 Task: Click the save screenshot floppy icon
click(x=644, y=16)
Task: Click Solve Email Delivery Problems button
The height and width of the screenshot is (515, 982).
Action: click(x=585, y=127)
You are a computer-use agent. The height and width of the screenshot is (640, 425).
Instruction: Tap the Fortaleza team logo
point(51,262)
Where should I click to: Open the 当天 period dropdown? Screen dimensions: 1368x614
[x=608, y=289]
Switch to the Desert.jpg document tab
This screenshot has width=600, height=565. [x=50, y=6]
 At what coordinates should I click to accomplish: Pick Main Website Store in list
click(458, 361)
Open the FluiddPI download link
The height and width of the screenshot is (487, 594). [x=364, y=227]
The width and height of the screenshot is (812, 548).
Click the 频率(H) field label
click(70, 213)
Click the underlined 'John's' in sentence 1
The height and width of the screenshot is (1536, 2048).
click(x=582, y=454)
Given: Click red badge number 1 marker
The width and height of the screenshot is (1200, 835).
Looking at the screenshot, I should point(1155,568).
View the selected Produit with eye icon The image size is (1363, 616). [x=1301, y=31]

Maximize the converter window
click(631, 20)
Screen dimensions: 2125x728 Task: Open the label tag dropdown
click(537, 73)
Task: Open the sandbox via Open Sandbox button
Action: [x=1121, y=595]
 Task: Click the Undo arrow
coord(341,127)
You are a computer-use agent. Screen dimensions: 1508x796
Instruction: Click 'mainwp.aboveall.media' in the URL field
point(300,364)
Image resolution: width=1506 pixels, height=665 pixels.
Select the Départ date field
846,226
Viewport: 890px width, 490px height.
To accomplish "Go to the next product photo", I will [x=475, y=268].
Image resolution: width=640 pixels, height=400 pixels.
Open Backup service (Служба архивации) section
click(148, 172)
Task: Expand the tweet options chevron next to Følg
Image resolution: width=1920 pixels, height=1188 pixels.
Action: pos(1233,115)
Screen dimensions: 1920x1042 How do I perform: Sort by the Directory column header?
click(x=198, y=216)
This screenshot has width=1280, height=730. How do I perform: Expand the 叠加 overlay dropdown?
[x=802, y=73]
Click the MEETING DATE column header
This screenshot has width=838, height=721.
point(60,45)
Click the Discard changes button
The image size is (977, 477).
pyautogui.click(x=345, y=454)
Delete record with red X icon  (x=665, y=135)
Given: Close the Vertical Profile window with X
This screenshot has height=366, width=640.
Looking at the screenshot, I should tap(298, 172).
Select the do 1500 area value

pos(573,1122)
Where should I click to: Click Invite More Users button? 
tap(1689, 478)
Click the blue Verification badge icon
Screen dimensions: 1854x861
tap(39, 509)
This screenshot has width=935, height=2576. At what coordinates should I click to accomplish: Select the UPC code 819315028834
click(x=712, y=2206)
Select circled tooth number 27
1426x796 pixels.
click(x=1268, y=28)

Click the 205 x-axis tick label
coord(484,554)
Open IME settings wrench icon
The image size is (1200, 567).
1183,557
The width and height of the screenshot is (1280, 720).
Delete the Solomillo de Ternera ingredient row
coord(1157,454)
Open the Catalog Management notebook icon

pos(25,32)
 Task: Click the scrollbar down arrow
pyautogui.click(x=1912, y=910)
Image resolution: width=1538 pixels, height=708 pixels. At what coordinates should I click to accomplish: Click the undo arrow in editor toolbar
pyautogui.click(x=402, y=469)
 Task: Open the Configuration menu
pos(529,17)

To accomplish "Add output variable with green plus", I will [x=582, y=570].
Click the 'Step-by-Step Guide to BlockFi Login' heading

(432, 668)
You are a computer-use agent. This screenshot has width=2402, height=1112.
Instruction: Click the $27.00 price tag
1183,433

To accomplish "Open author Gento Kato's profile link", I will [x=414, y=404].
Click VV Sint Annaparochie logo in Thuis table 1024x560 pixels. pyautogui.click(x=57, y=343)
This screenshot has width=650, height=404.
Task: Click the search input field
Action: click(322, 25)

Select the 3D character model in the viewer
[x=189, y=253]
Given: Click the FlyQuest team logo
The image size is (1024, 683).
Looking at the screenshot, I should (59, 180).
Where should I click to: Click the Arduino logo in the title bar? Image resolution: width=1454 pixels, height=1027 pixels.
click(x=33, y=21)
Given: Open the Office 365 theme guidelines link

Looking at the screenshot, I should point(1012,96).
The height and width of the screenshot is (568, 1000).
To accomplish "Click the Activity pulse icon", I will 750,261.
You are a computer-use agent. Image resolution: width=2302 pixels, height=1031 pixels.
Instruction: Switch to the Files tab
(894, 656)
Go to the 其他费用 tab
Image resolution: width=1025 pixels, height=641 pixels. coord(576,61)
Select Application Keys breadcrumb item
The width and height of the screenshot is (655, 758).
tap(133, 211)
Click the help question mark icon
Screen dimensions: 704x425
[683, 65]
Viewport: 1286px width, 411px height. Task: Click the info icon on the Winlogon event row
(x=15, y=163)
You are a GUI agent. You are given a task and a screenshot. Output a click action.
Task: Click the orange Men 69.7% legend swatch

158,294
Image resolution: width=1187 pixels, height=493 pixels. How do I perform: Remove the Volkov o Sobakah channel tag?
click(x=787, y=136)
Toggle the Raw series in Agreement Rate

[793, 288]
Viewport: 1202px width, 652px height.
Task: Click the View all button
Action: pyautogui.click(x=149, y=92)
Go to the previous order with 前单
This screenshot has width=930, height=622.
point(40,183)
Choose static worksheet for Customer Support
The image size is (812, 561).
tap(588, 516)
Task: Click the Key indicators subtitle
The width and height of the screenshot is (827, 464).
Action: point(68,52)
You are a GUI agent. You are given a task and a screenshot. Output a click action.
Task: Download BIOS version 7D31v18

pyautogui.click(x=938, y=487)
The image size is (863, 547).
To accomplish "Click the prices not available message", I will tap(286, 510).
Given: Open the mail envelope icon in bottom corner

---

In the entries above, the lines from the one bearing "The width and height of the screenshot is (812, 548)." up to and including the one bearing "You are a computer-use agent. Screen" should be transcribed exactly; no other line is wanted.

The width and height of the screenshot is (812, 548).
Click the 频率(H) field label
click(70, 213)
Click the underlined 'John's' in sentence 1
The height and width of the screenshot is (1536, 2048).
click(x=582, y=454)
Given: Click red badge number 1 marker
The width and height of the screenshot is (1200, 835).
Looking at the screenshot, I should point(1155,568).
View the selected Produit with eye icon The image size is (1363, 616). [x=1301, y=31]

Maximize the converter window
click(631, 20)
Screen dimensions: 2125x728 Task: Open the label tag dropdown
click(537, 73)
Task: Open the sandbox via Open Sandbox button
Action: [x=1121, y=595]
 Task: Click the Undo arrow
coord(341,127)
You are a computer-use agent. Screen dimensions: 1508x796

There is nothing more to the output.